Migration Oracle → PostgreSQL
Create a new default schema in PostgreSQL, customize it and pool the data directly from Oracle without intermediate export files by using oracle_fdw (foreign data wrapper).
Current state of this solution
Works as expected, but very slow because one of the biggest tables asset_feature have a CLOB column and OCI library doesn't allow PostgreSQL to prefetch the rows. For example, a pull of a 40 Million rows table takes 3 hours. There are different workarounds that are described in our internal PostgreSQL mailing list.
Install PostgreSQL
For more information, see PostgreSQL installation.
Setup and test Oracle Instant Client
oracle_fdw is a PostgreSQL extention that need Oracle libraries. There are two optoins for you to take these libraries, download them form Oracle Website or get them from our FileServer. There is a third option to use the libraries from the Oracle DB itself ($ORACLE_HOME), but we shall not describe it here.
Option 1: Download directly from Oracle
Select your OS version here. Then download and unzip the following files in ~postgres/ (the files shall create it's own subdirectory). Don't unzip them on Mac, because you shall get different directories.

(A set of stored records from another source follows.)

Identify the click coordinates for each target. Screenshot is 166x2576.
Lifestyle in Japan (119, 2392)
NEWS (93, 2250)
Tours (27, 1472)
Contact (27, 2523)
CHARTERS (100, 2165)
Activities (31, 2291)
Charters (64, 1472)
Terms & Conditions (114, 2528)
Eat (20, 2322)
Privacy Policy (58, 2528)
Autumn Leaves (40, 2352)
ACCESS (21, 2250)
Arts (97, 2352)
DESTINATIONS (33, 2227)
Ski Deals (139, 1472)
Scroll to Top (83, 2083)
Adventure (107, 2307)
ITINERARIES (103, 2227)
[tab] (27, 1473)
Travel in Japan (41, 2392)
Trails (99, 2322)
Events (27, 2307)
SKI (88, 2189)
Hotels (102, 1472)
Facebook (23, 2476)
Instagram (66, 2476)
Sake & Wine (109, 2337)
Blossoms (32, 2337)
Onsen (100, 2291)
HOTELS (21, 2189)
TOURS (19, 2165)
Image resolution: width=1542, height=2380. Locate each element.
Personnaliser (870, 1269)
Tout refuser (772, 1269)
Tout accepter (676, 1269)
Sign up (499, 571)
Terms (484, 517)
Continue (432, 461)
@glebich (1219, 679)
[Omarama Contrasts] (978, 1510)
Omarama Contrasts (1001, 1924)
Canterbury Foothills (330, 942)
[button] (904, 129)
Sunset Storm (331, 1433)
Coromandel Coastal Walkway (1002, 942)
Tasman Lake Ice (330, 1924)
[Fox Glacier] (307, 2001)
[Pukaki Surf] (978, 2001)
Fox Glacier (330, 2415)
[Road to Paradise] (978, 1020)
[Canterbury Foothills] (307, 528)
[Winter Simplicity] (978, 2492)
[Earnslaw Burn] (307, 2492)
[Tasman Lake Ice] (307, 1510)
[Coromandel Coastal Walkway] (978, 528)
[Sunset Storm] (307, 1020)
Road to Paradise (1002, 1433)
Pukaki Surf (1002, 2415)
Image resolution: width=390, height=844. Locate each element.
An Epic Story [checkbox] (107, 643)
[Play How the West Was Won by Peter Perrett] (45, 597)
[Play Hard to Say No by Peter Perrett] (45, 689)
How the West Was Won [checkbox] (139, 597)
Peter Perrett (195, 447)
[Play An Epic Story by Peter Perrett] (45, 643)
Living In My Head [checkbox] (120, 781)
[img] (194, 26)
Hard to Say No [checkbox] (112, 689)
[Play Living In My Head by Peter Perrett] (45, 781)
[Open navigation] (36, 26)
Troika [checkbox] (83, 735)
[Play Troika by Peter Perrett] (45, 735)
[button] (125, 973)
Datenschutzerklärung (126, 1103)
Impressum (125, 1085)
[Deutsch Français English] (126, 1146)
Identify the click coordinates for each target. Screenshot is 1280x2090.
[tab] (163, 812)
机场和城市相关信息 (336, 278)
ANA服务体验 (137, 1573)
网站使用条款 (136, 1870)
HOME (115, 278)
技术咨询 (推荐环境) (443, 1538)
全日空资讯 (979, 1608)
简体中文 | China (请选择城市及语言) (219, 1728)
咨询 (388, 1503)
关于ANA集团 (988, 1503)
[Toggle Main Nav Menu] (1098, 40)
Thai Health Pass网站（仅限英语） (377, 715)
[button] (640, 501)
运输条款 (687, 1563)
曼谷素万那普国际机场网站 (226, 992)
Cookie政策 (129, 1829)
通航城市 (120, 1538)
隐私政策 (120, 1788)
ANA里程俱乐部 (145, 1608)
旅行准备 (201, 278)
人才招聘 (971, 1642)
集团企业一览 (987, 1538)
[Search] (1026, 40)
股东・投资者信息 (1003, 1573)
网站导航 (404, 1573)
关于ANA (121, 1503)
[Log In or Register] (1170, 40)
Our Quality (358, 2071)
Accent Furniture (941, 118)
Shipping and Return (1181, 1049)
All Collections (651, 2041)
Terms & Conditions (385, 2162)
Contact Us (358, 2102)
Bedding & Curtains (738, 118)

All files from every zip should be in the same directory.
instantclient-basic-linux.x64-12.1.0.2.0.zip - Instant Client Package - Basic
instantclient-sqlplus-linux.x64-12.1.0.2.0.zip - Instant Client Package - SQL*Plus
instantclient-sdk-linux.x64-12.1.0.2.0.zip - Instant Client Package - SDK
Option 2: Copy the package from our internal FileServer
Execute the following command:
rsync -avx /Volumes/Files/censhare/censhare-3rdParty/sqlplus/instantclient_12_1_linux/ postgres@PG-host:instantclient_12_1/
Setup and test connectivity to Oracle
Modify and add the following variables in ~postgres/.pgsql_profile and ~postgres/.bash_profile:
export ORACLE_SID=corpus
export ORACLE_HOME=/var/lib/pgsql/instantclient_12_1
export PATH=/usr/pgsql-9.6/bin:$ORACLE_HOME:$PATH
export LD_LIBRARY_PATH=$LD_LIBRARY_PATH:$ORACLE_HOME
Test connectivity to Oracle:
postgres@pg-host $ sqlplus system/password@oracle-host:1521/corpus
# if get an error mesage for a missing library, install it like this:
# yum install libaio.x86_64
Modify environment inside the PostgreSQL startup script:
# as root, search for PGDATA in that file and add the Oracle variables under the [Service] section of the file.
vi /usr/lib/systemd/system/postgresql-9.6.service
Environment=ORACLE_SID=corpus
Environment=ORACLE_HOME=/var/lib/pgsql/instantclient_12_1
Environment=LD_LIBRARY_PATH=/var/lib/pgsql/instantclient_12_1
systemctl daemon-reload
systemctl restart postgresql-9.6
Stop censhare process and prepare the Oracle database
sqlplus corpus/passwrod
-- truncate table messages;
-- consider this optional step
create table seqtmp(seqname varchar(100), lastnum integer, incr integer);
insert into seqtmp select sequence_name,last_number,increment_by from user_sequences; commit;
-- optional: truncate table corpus.message;
Setup oracle_fdw and connect PostgreSQL to Oracle
Follow the basic installation instructions.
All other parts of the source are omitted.